* _WHAT TO DO_: Could you recast the lines below as a JSON list of strings, with one string for each line and any blank lines left out?

* _RECORD EXCERPTS_:
· · · ·

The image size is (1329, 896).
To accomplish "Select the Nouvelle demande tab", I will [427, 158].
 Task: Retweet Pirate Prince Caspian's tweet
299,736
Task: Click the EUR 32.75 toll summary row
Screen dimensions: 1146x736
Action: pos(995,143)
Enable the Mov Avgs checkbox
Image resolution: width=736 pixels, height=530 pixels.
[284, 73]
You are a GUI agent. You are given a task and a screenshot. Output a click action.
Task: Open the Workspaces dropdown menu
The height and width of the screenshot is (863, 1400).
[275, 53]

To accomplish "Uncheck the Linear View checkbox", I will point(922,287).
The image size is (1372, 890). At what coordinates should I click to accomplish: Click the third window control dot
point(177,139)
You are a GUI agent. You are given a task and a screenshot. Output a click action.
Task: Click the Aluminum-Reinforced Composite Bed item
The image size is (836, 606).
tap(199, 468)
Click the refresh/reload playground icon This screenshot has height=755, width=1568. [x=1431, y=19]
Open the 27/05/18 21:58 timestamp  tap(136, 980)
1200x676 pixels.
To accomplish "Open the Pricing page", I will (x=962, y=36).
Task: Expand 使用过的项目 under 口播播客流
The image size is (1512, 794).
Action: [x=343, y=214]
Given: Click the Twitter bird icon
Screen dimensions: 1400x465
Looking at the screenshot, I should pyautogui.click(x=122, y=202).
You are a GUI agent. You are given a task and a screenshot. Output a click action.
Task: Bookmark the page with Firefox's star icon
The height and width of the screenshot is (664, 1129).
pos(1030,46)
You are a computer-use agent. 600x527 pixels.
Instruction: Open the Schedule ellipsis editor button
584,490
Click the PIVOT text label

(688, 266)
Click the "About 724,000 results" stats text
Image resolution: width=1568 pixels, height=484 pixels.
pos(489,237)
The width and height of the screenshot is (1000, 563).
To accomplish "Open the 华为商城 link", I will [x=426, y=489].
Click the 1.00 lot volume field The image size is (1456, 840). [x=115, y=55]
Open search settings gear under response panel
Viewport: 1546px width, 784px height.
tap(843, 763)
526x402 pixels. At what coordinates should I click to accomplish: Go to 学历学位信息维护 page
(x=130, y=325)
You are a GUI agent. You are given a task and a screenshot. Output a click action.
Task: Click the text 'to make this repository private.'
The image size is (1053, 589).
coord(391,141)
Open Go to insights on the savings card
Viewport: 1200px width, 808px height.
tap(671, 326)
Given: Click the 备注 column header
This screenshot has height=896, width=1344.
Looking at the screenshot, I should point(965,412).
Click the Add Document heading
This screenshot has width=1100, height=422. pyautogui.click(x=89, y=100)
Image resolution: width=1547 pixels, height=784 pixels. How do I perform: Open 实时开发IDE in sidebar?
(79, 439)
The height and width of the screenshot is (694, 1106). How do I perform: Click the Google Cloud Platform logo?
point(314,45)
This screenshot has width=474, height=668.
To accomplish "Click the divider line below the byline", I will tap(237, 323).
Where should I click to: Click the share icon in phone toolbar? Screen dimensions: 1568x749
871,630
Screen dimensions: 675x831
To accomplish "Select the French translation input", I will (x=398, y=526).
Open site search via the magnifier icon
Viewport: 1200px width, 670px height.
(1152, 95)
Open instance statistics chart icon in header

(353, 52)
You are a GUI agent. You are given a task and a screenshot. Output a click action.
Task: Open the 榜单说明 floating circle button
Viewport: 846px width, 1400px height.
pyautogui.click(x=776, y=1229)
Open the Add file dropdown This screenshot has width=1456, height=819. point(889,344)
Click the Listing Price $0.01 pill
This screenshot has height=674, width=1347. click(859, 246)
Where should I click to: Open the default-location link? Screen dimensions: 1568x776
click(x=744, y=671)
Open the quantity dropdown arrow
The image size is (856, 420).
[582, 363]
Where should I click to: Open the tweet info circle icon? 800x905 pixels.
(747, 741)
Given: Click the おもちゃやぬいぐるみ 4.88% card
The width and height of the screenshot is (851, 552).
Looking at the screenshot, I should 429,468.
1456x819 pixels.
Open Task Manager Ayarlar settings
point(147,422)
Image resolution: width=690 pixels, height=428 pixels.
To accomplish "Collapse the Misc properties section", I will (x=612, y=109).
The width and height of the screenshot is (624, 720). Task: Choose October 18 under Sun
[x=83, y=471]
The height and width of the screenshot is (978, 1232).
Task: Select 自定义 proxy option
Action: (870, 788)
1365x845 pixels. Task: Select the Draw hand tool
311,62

· · · ·

* _COMPLETE RESPONSE_:
[
  "The image size is (1329, 896).",
  "To accomplish \"Select the Nouvelle demande tab\", I will [427, 158].",
  " Task: Retweet Pirate Prince Caspian's tweet",
  "299,736",
  "Task: Click the EUR 32.75 toll summary row",
  "Screen dimensions: 1146x736",
  "Action: pos(995,143)",
  "Enable the Mov Avgs checkbox",
  "Image resolution: width=736 pixels, height=530 pixels.",
  "[284, 73]",
  "You are a GUI agent. You are given a task and a screenshot. Output a click action.",
  "Task: Open the Workspaces dropdown menu",
  "The height and width of the screenshot is (863, 1400).",
  "[275, 53]",
  "To accomplish \"Uncheck the Linear View checkbox\", I will point(922,287).",
  "The image size is (1372, 890). At what coordinates should I click to accomplish: Click the third window control dot",
  "point(177,139)",
  "You are a GUI agent. You are given a task and a screenshot. Output a click action.",
  "Task: Click the Aluminum-Reinforced Composite Bed item",
  "The image size is (836, 606).",
  "tap(199, 468)",
  "Click the refresh/reload playground icon This screenshot has height=755, width=1568. [x=1431, y=19]",
  "Open the 27/05/18 21:58 timestamp  tap(136, 980)",
  "1200x676 pixels.",
  "To accomplish \"Open the Pricing page\", I will (x=962, y=36).",
  "Task: Expand 使用过的项目 under 口播播客流",
  "The image size is (1512, 794).",
  "Action: [x=343, y=214]",
  "Given: Click the Twitter bird icon",
  "Screen dimensions: 1400x465",
  "Looking at the screenshot, I should pyautogui.click(x=122, y=202).",
  "You are a GUI agent. You are given a task and a screenshot. Output a click action.",
  "Task: Bookmark the page with Firefox's star icon",
  "The height and width of the screenshot is (664, 1129).",
  "pos(1030,46)",
  "You are a computer-use agent. 600x527 pixels.",
  "Instruction: Open the Schedule ellipsis editor button",
  "584,490",
  "Click the PIVOT text label",
  "(688, 266)",
  "Click the \"About 724,000 results\" stats text",
  "Image resolution: width=1568 pixels, height=484 pixels.",
  "pos(489,237)",
  "The width and height of the screenshot is (1000, 563).",
  "To accomplish \"Open the 华为商城 link\", I will [x=426, y=489].",
  "Click the 1.00 lot volume field The image size is (1456, 840). [x=115, y=55]",
  "Open search settings gear under response panel",
  "Viewport: 1546px width, 784px height.",
  "tap(843, 763)",
  "526x402 pixels. At what coordinates should I click to accomplish: Go to 学历学位信息维护 page",
  "(x=130, y=325)",
  "You are a GUI agent. You are given a task and a screenshot. Output a click action.",
  "Task: Click the text 'to make this repository private.'",
  "The image size is (1053, 589).",
  "coord(391,141)",
  "Open Go to insights on the savings card",
  "Viewport: 1200px width, 808px height.",
  "tap(671, 326)",
  "Given: Click the 备注 column header",
  "This screenshot has height=896, width=1344.",
  "Looking at the screenshot, I should point(965,412).",
  "Click the Add Document heading",
  "This screenshot has width=1100, height=422. pyautogui.click(x=89, y=100)",
  "Image resolution: width=1547 pixels, height=784 pixels. How do I perform: Open 实时开发IDE in sidebar?",
  "(79, 439)",
  "The height and width of the screenshot is (694, 1106). How do I perform: Click the Google Cloud Platform logo?",
  "point(314,45)",
  "This screenshot has width=474, height=668.",
  "To accomplish \"Click the divider line below the byline\", I will tap(237, 323).",
  "Where should I click to: Click the share icon in phone toolbar? Screen dimensions: 1568x749",
  "871,630",
  "Screen dimensions: 675x831",
  "To accomplish \"Select the French translation input\", I will (x=398, y=526).",
  "Open site search via the magnifier icon",
  "Viewport: 1200px width, 670px height.",
  "(1152, 95)",
  "Open instance statistics chart icon in header",
  "(353, 52)",
  "You are a GUI agent. You are given a task and a screenshot. Output a click action.",
  "Task: Open the 榜单说明 floating circle button",
  "Viewport: 846px width, 1400px height.",
  "pyautogui.click(x=776, y=1229)",
  "Open the Add file dropdown This screenshot has width=1456, height=819. point(889,344)",
  "Click the Listing Price $0.01 pill",
  "This screenshot has height=674, width=1347. click(859, 246)",
  "Where should I click to: Open the default-location link? Screen dimensions: 1568x776",
  "click(x=744, y=671)",
  "Open the quantity dropdown arrow",
  "The image size is (856, 420).",
  "[582, 363]",
  "Where should I click to: Open the tweet info circle icon? 800x905 pixels.",
  "(747, 741)",
  "Given: Click the おもちゃやぬいぐるみ 4.88% card",
  "The width and height of the screenshot is (851, 552).",
  "Looking at the screenshot, I should 429,468.",
  "1456x819 pixels.",
  "Open Task Manager Ayarlar settings",
  "point(147,422)",
  "Image resolution: width=690 pixels, height=428 pixels.",
  "To accomplish \"Collapse the Misc properties section\", I will (x=612, y=109).",
  "The width and height of the screenshot is (624, 720). Task: Choose October 18 under Sun",
  "[x=83, y=471]",
  "The height and width of the screenshot is (978, 1232).",
  "Task: Select 自定义 proxy option",
  "Action: (870, 788)",
  "1365x845 pixels. Task: Select the Draw hand tool",
  "311,62"
]